A cantora e compositora vegana Jully está lançando neste Dia das Crianças (12) um single sobre a exploração de crianças de outras espécies. “Stolen babies”, segundo Jully, é um pedido de socorro para que possamos olhar o bebê das fêmeas de outras espécies com mais empatia e respeito. Acompanhada de um clipe disponível no YouTube e que potencializa a imagem, a música está sendo divulgada com um texto da filósofa Sônia T. Felipe – “Stolen babies – Sobre o terror e a ternura de nascer”. Leia logo abaixo:
Há uma voz, sem palavras, um som produzido pelo corpo, uma vibração que, para os animais formatados em culturas palavreadas, passa despercebida. O que por primeiro nos ensinam é a desaperceber as mensagens corporais. Seguimos no campo repleto de vibrações emitidas pelos corpos dos outros. Mas delas não tomamos ciência.
O primeiro som emitido por uma mãe para seus filhos vem muito antes de eles terem nascido. As aves “conversam” com os ovos que estão mantendo em temperatura ideal para promover o embrião e o feto ali dentro. As fêmeas mamíferas “conversam” com os embriões e fetos guardados em seus úteros. Não é por menos que os bebês reconhecem suas mães assim que nascem. Sons são vibrações. Há muito que eles aprenderam a ouvir os sons dos corpos delas.
Ao nascer, o primeiro som, o grito de pavor, vem do bebê humano. Nascer é uma experiência pavorosa. Não é possível entrar na vida senciente com autonomia sem que se tenha rompido o cordão umbilical que une mãe e bebê. Nascer é o primeiro ato de liberdade animal. Seu preço é alto: o risco de morrer de fome, de frio, ou de medo.
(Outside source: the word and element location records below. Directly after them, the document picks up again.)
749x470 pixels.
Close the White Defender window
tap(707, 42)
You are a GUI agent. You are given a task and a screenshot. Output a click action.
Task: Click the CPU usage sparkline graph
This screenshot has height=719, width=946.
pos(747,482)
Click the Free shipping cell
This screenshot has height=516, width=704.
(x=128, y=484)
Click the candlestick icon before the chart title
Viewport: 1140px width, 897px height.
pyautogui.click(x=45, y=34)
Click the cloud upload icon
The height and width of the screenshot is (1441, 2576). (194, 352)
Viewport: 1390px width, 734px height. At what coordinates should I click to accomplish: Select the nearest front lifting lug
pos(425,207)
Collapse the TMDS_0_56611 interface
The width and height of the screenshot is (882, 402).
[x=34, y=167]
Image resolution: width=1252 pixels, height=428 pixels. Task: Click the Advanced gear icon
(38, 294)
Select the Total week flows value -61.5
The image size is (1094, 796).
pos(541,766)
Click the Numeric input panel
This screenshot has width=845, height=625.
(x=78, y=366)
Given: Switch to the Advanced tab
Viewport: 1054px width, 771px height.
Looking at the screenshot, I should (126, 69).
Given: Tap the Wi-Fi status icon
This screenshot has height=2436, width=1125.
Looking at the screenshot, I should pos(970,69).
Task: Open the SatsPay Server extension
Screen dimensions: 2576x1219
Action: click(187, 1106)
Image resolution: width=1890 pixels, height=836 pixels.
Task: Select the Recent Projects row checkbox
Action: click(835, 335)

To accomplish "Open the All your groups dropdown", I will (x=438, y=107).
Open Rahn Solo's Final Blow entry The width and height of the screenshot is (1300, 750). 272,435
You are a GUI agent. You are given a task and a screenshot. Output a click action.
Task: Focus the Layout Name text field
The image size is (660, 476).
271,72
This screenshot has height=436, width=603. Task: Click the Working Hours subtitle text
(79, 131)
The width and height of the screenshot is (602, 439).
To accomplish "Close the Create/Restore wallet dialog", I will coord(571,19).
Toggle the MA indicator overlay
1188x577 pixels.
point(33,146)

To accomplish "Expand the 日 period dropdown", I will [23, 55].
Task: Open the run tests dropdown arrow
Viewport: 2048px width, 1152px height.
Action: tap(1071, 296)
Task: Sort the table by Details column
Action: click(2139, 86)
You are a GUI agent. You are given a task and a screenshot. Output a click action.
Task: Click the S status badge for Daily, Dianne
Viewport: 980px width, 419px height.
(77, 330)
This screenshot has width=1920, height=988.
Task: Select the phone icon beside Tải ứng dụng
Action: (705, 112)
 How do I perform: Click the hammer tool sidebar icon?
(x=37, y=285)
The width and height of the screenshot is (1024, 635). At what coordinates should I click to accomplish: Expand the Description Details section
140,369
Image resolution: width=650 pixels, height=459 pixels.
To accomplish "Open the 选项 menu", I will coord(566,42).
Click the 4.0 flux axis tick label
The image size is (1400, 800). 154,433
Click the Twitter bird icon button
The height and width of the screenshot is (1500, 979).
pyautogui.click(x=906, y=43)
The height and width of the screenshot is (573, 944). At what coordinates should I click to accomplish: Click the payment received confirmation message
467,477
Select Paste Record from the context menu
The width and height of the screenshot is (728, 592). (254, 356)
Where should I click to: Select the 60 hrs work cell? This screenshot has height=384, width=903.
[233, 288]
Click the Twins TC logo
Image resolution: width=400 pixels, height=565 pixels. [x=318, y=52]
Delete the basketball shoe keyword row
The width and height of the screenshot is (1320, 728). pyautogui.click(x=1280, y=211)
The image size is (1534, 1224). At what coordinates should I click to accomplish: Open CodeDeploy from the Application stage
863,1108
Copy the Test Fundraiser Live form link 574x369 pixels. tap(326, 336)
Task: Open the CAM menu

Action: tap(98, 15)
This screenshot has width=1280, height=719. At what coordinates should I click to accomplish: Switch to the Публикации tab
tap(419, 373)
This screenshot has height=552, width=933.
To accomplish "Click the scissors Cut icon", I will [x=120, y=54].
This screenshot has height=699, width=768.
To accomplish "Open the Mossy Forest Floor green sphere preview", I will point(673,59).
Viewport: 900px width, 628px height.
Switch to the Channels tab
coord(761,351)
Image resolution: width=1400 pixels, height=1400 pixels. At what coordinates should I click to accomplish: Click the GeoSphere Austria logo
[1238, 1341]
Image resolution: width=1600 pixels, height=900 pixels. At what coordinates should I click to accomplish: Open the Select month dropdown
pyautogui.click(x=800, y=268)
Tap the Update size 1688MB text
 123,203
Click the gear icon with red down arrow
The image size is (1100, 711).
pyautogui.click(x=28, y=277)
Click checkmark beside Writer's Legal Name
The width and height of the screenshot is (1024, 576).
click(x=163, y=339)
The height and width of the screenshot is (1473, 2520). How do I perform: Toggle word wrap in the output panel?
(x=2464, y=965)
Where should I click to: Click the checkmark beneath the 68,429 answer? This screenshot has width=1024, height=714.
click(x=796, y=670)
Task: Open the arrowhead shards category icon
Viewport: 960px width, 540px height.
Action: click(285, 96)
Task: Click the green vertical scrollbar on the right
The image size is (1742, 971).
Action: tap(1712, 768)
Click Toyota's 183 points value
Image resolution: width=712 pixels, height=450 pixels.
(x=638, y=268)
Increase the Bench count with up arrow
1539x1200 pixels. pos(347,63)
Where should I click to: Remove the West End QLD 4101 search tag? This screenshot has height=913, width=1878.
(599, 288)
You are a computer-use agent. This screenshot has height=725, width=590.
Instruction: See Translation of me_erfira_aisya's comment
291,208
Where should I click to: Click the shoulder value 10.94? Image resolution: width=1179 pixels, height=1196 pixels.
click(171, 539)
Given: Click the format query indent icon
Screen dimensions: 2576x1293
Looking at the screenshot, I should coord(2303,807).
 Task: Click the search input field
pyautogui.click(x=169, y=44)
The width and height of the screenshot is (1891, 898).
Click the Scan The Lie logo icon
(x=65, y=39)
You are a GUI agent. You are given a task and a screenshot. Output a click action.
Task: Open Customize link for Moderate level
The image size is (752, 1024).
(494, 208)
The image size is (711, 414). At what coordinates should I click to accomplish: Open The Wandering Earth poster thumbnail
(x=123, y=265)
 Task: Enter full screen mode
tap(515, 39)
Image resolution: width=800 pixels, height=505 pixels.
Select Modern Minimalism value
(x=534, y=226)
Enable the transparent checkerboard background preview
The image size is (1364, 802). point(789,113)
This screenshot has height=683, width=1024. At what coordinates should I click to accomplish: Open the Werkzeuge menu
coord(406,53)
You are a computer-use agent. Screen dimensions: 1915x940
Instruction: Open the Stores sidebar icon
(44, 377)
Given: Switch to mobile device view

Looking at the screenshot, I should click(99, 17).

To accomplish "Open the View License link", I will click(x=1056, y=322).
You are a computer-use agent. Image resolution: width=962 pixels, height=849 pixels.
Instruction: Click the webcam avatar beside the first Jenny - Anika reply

Fome, frio e medo são três sensações básicas de orientação para a vida no espectro senciente. Cada animal as tem ao modo possível à sua espécie e a seu modo singular. Quem por primeiro está no campo e dá resposta protetiva às três emoções básicas da vida é a mãe. Afinal, foi seu calor, foram seus nutrientes e foi a sua proteção contra ameaças ambientais predatórias que promoveram a vida em seu estágio gestacional.
Quem está apta a decifrar a mensagem sem palavras da fome, do frio e do medo, do bebê, a não ser sua mãe? O cuidado da mãe ensina a ele como se cuidar e como preservar-se vivo. Nada disso ocorre quando o bebê é extraído à força do campo no qual sua mãe o protege e nutre, o campo amoroso. Nós não ouvimos seus gritos de pavor. Suas mães os ouvem ternamente. Emprestando sua voz aos bebês não humanos, Jully, no clipe “Stolen babies”, que vai ser lançado à zero hora do dia 12 de outubro, pelo Youtube, no canal jullymusik, ajuda-nos a aprender como ouvi-los.